The errors are assumed to have a mean of zero for any combination of values of predictor variables. If this assumption is violated, regression coefficients may be biased and it may also lead to unmodeled non-linearity. For example, if the model specifies a linear relationship between the predictor and the response and the true relationship is non-linear.

2. Independence of errors

The errors are assumed to be independent. Breach of this assumption results in biased estimates of standard errors and significance, though the estimates of the regression coefficients remain unbiased, yet inefficient. Earlier we assumed that our data are sampled randomly and formed a normal distribution. The use of cluster rather than random sampling can result in dependence of errors. Based on this assumption the analysis of nested data may require the use of a multilevel model.

3. Homoscedasticity of errors

Our residuals (model errors) must be constant across all levels of the predictor variables. This assumption is also known as the homogeneity of variance assumption. If the residuals have a variance that is finite but not constant across different levels of the predictors, heteroscedasticity is present. OLS estimates will be unbiased and consistent as long as the errors are independent, but will not be efficient.

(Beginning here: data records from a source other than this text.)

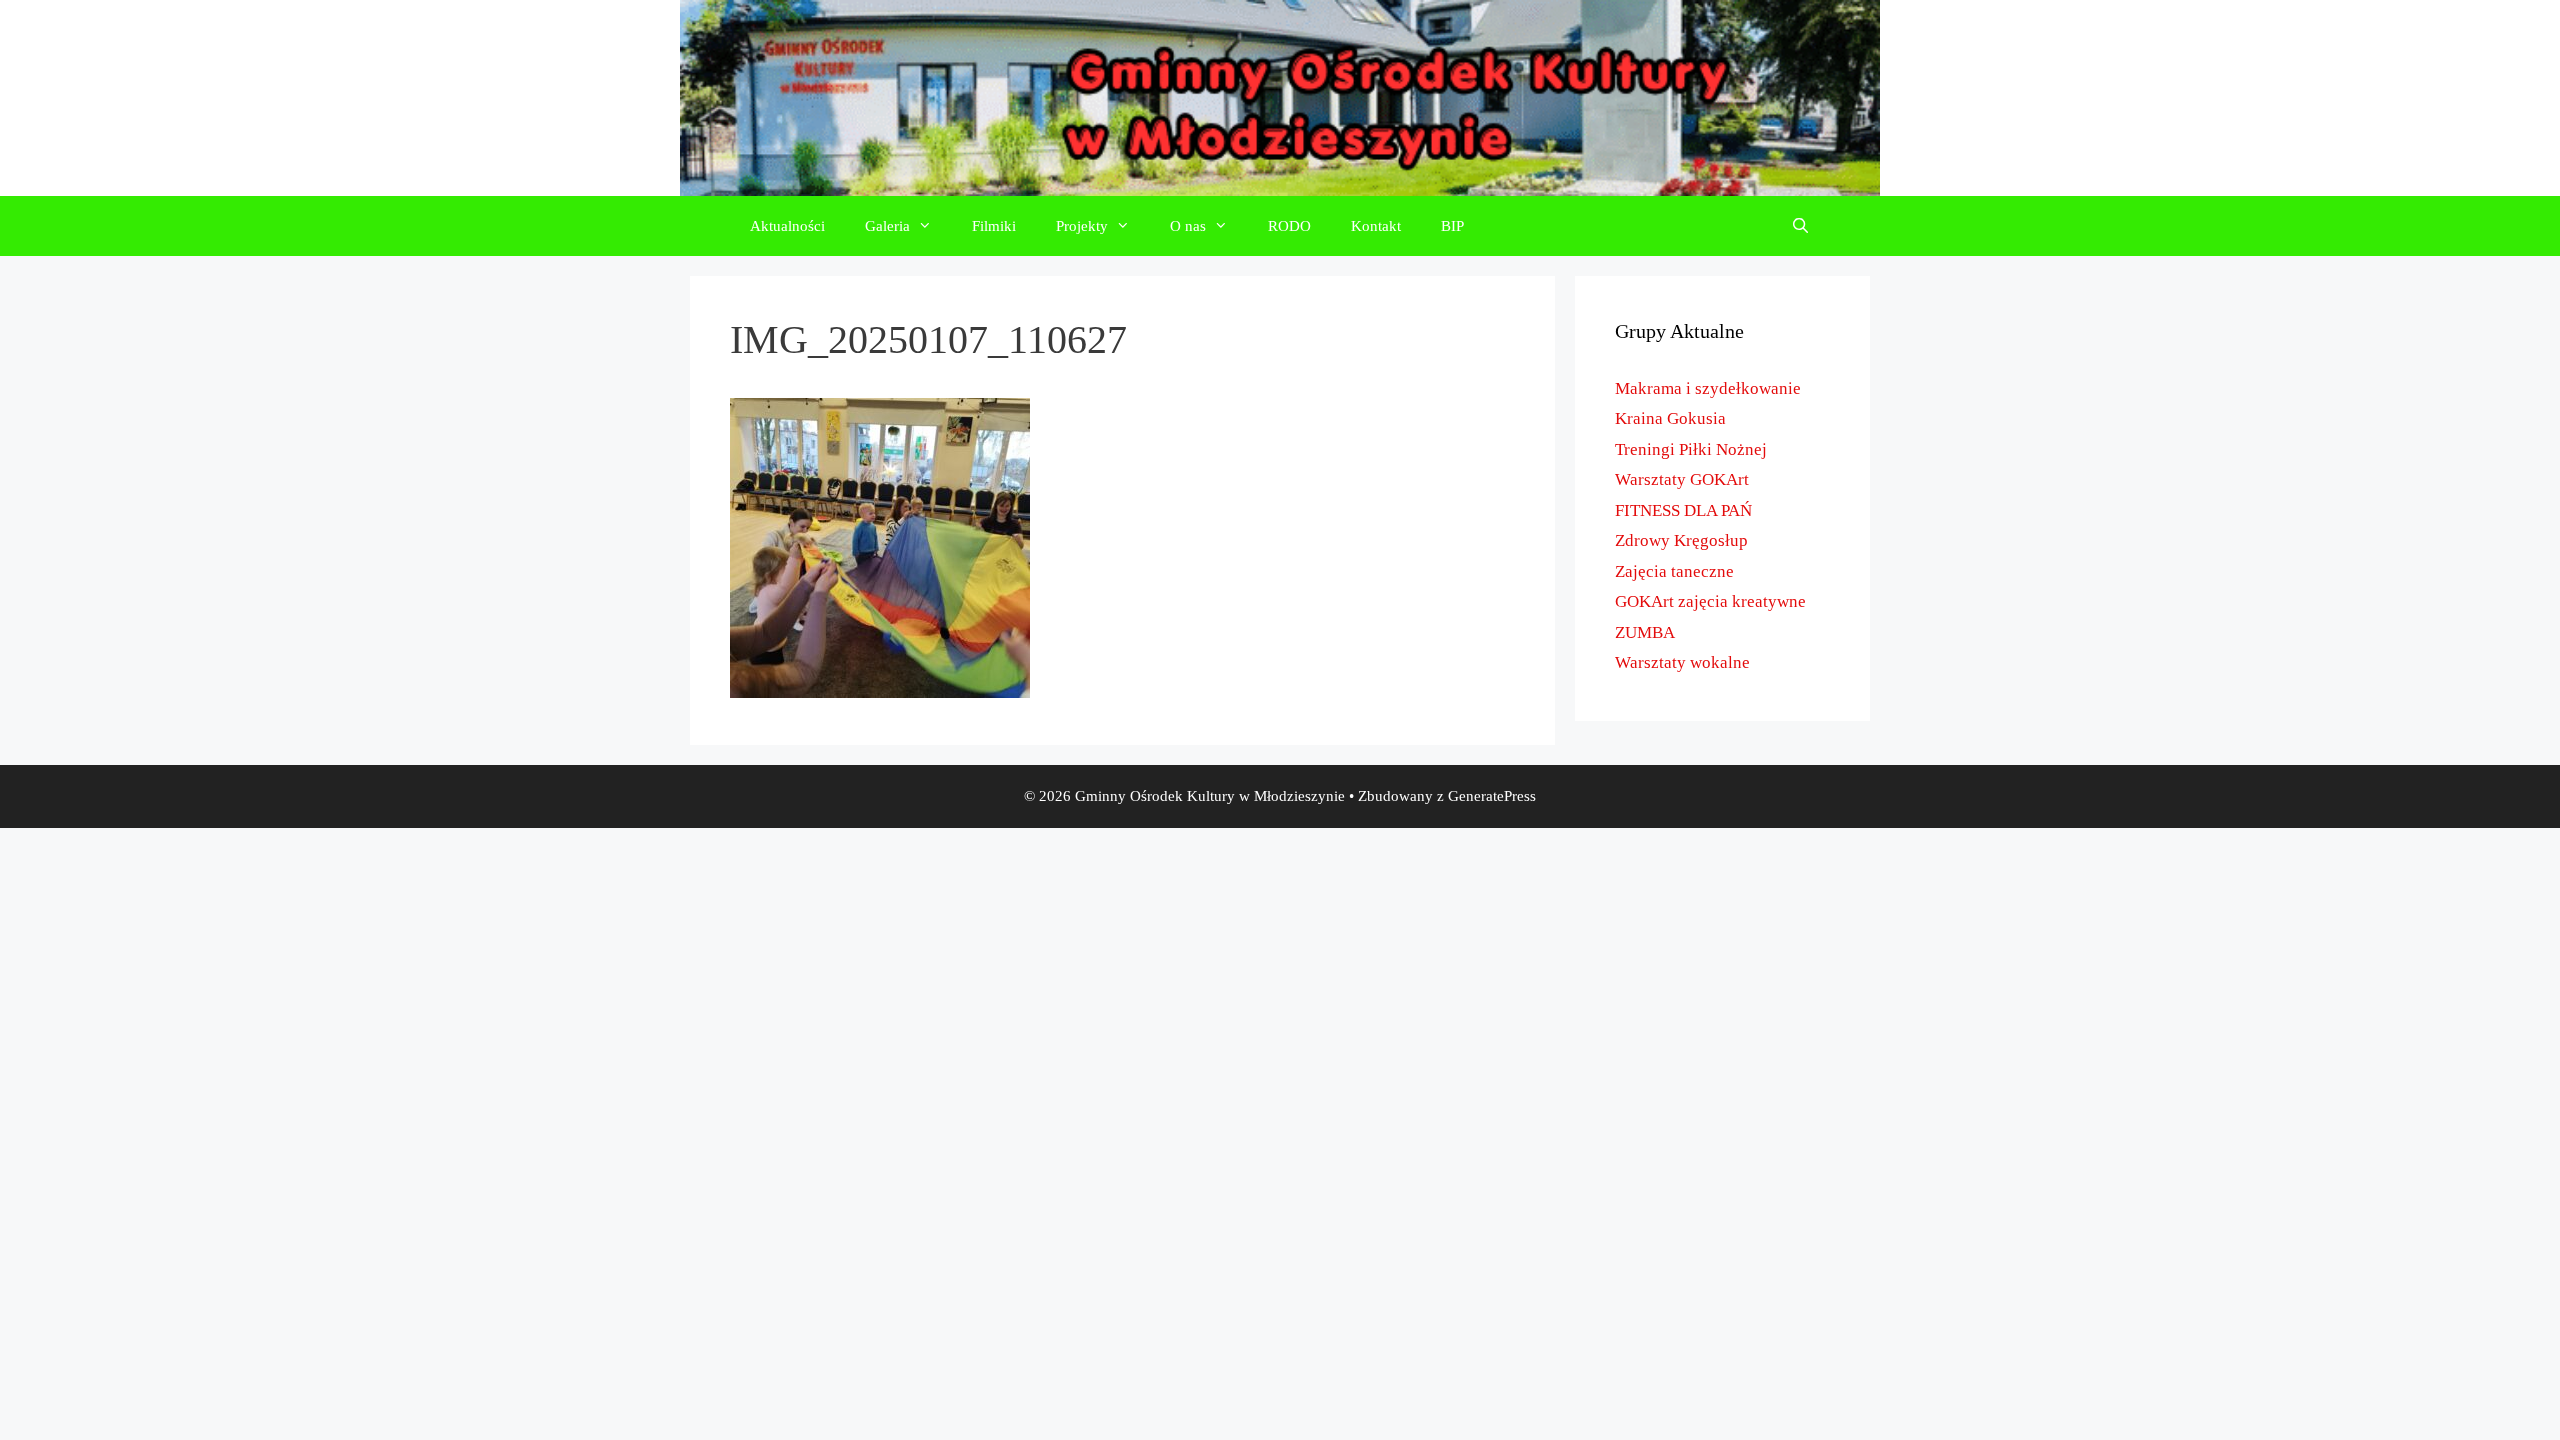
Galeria (887, 226)
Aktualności (787, 226)
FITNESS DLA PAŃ (1683, 510)
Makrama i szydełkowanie (1708, 388)
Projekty (1082, 226)
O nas (1188, 226)
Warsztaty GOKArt (1682, 479)
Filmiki (994, 226)
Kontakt (1376, 226)
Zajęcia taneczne (1674, 571)
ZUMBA (1645, 632)
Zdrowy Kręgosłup (1681, 540)
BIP (1452, 226)
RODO (1289, 226)
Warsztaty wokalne (1682, 662)
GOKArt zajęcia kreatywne (1710, 601)
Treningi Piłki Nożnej (1691, 449)
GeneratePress (1492, 796)
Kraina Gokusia (1670, 418)
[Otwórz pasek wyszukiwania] (1800, 226)
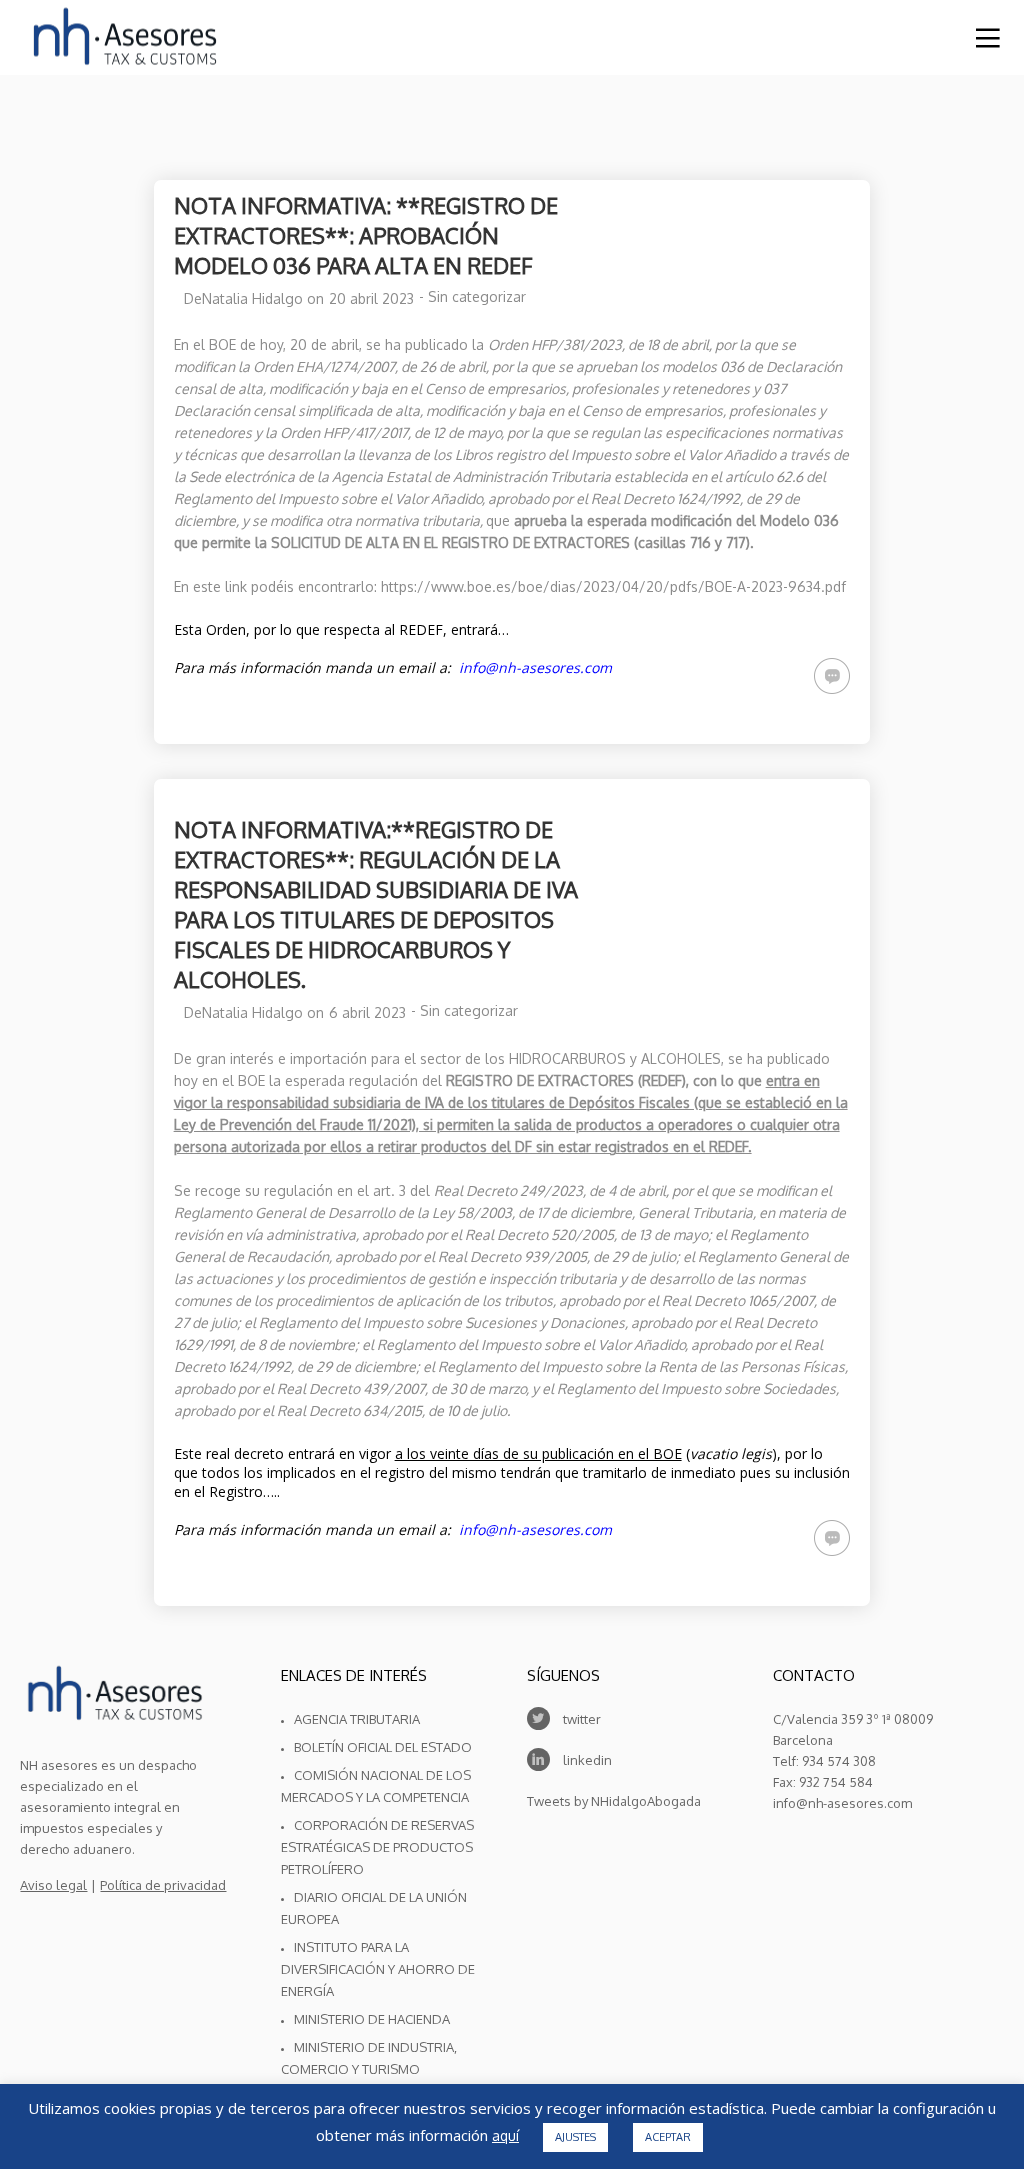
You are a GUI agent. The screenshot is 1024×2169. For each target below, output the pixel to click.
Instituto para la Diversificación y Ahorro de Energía (378, 1969)
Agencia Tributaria (357, 1719)
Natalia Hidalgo (252, 298)
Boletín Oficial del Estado (383, 1747)
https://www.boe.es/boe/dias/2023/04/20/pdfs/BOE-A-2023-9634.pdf (613, 586)
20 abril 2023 (371, 298)
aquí (505, 2136)
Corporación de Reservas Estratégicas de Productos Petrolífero (377, 1847)
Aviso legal (53, 1885)
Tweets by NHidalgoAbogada (614, 1801)
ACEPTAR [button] (668, 2137)
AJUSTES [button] (575, 2137)
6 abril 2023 (367, 1012)
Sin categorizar (477, 296)
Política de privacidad (163, 1885)
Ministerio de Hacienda (372, 2019)
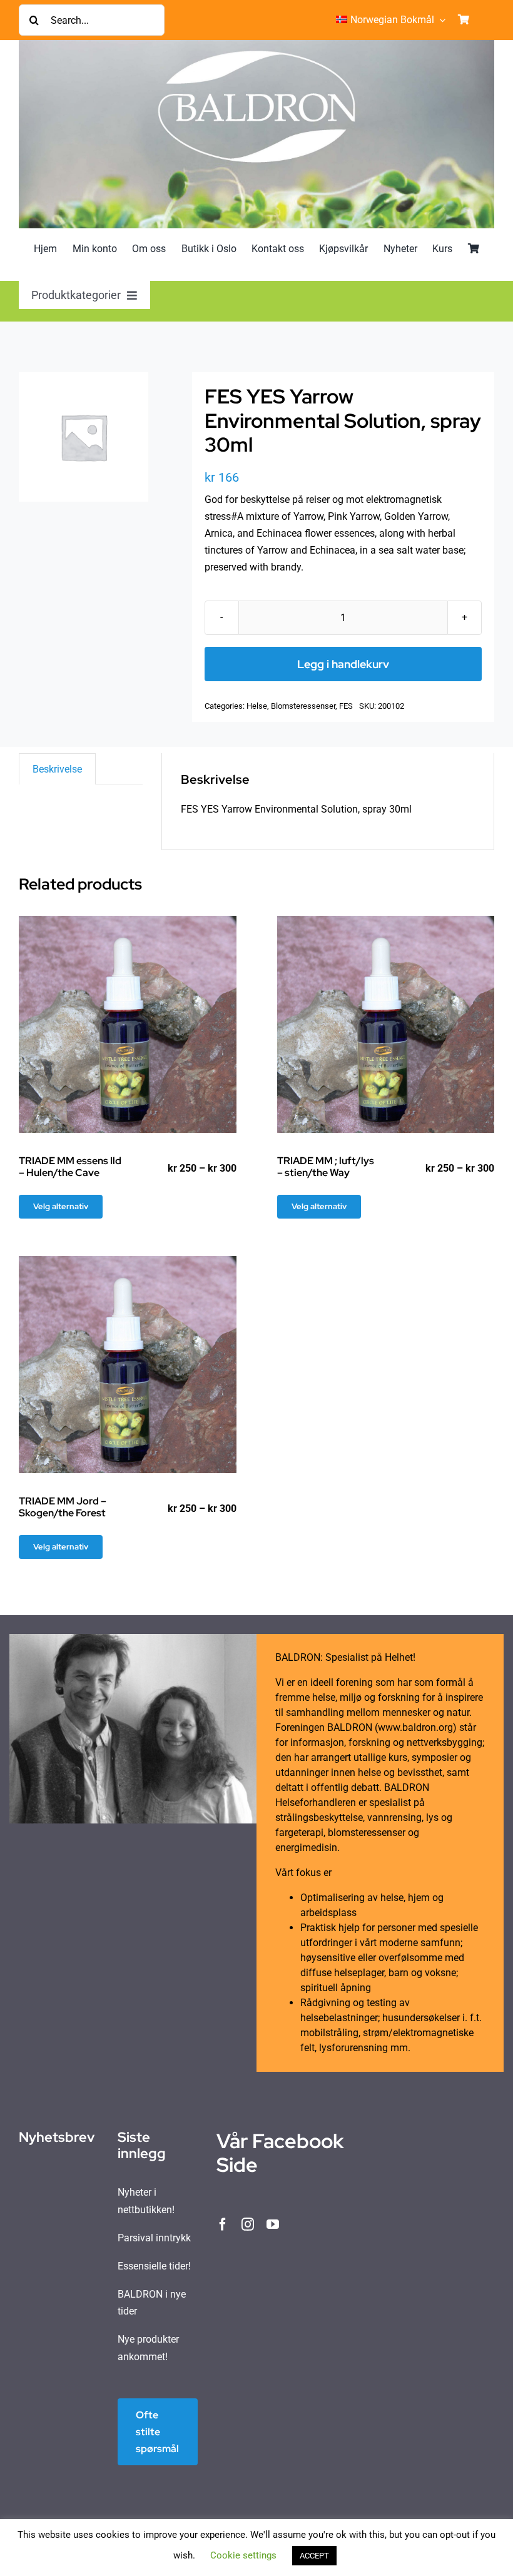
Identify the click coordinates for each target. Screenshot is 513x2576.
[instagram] (247, 2224)
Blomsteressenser (303, 706)
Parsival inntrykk (154, 2238)
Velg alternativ (60, 1206)
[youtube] (273, 2224)
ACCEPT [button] (314, 2555)
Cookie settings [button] (243, 2555)
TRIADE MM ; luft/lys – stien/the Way (325, 1166)
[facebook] (222, 2224)
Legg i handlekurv (343, 664)
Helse (256, 706)
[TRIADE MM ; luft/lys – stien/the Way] (386, 1024)
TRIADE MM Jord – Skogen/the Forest (62, 1506)
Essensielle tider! (154, 2266)
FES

4. Normal distribution of errors

This assumption is required for trustworthy significance tests and confidence intervals in small samples, in other words, the larger the sample, the lesser the importance of this assumption. A normal Q-Q plot may be useful to check for the normality of the distribution of errors.

1. Multicollinearity

The presence of correlations between the predictors is termed collinearity (for a relationship between two predictor variables) or multicollinearity (for relationships between more than two predictors). If there is a perfect correlation between two or more predictions, we can say that no unique least-squares solution to a regression analysis can be computed. On the other hand, less severe multicollinearity can lead to unstable estimates of the coefficients for individual predictors. The variance inflation factor is one popular measure of multicollinearity. Appropriate responses to multicollinearity may include the use of an alternative estimation method such as ridge regression, or principal components regression. Removing some of the highly correlated predictors may be considered too, but this solution is usually not ideal

2. Outliers

In some cases, the results of regression analysis may be strongly influenced by individual members of the sample that have highly unusual values on one or more variables under analysis, or a highly unusual combination of values. This is not necessarily a problem in itself, nor necessarily a justification for excluding such cases. When outliers are excluded, it may be useful to present results both with and without outlier exclusions.